→ **What to work on**
All records shown below should be given again, character for character.
═════ Records supplied
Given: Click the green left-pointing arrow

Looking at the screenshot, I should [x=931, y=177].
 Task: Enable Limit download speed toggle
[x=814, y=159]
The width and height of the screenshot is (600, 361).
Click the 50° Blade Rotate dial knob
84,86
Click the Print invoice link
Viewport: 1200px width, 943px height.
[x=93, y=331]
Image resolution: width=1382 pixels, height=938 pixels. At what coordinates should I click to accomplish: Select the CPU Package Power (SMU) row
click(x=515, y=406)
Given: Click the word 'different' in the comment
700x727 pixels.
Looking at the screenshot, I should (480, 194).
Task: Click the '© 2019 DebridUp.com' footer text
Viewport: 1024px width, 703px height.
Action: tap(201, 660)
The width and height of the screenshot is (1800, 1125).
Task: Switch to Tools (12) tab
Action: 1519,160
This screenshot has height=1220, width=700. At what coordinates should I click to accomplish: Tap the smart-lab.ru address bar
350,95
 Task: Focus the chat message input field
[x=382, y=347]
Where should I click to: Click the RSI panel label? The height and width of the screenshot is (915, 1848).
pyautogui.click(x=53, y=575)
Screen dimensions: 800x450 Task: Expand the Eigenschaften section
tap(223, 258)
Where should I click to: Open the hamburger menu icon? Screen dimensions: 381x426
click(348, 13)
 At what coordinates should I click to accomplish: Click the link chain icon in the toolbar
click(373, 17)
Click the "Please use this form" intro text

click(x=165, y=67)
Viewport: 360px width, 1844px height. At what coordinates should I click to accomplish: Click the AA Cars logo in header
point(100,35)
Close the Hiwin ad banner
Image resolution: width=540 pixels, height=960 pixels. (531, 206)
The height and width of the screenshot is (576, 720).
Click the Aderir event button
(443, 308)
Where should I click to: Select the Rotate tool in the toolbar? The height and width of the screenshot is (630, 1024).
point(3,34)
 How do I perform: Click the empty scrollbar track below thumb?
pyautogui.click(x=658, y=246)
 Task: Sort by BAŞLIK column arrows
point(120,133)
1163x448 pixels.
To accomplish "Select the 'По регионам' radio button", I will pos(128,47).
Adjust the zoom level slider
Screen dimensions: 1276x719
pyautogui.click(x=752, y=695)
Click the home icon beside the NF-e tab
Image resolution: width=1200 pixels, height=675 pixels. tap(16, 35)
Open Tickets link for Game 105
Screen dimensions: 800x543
══════════
→ **Task output**
Given: Click the green left-pointing arrow

Looking at the screenshot, I should [x=931, y=177].
 Task: Enable Limit download speed toggle
[x=814, y=159]
The width and height of the screenshot is (600, 361).
Click the 50° Blade Rotate dial knob
84,86
Click the Print invoice link
Viewport: 1200px width, 943px height.
[x=93, y=331]
Image resolution: width=1382 pixels, height=938 pixels. At what coordinates should I click to accomplish: Select the CPU Package Power (SMU) row
click(x=515, y=406)
Given: Click the word 'different' in the comment
700x727 pixels.
Looking at the screenshot, I should (480, 194).
Task: Click the '© 2019 DebridUp.com' footer text
Viewport: 1024px width, 703px height.
Action: tap(201, 660)
The width and height of the screenshot is (1800, 1125).
Task: Switch to Tools (12) tab
Action: 1519,160
This screenshot has height=1220, width=700. At what coordinates should I click to accomplish: Tap the smart-lab.ru address bar
350,95
 Task: Focus the chat message input field
[x=382, y=347]
Where should I click to: Click the RSI panel label? The height and width of the screenshot is (915, 1848).
pyautogui.click(x=53, y=575)
Screen dimensions: 800x450 Task: Expand the Eigenschaften section
tap(223, 258)
Where should I click to: Open the hamburger menu icon? Screen dimensions: 381x426
click(348, 13)
 At what coordinates should I click to accomplish: Click the link chain icon in the toolbar
click(373, 17)
Click the "Please use this form" intro text

click(x=165, y=67)
Viewport: 360px width, 1844px height. At what coordinates should I click to accomplish: Click the AA Cars logo in header
point(100,35)
Close the Hiwin ad banner
Image resolution: width=540 pixels, height=960 pixels. (531, 206)
The height and width of the screenshot is (576, 720).
Click the Aderir event button
(443, 308)
Where should I click to: Select the Rotate tool in the toolbar? The height and width of the screenshot is (630, 1024).
point(3,34)
 How do I perform: Click the empty scrollbar track below thumb?
pyautogui.click(x=658, y=246)
 Task: Sort by BAŞLIK column arrows
point(120,133)
1163x448 pixels.
To accomplish "Select the 'По регионам' radio button", I will pos(128,47).
Adjust the zoom level slider
Screen dimensions: 1276x719
pyautogui.click(x=752, y=695)
Click the home icon beside the NF-e tab
Image resolution: width=1200 pixels, height=675 pixels. tap(16, 35)
Open Tickets link for Game 105
Screen dimensions: 800x543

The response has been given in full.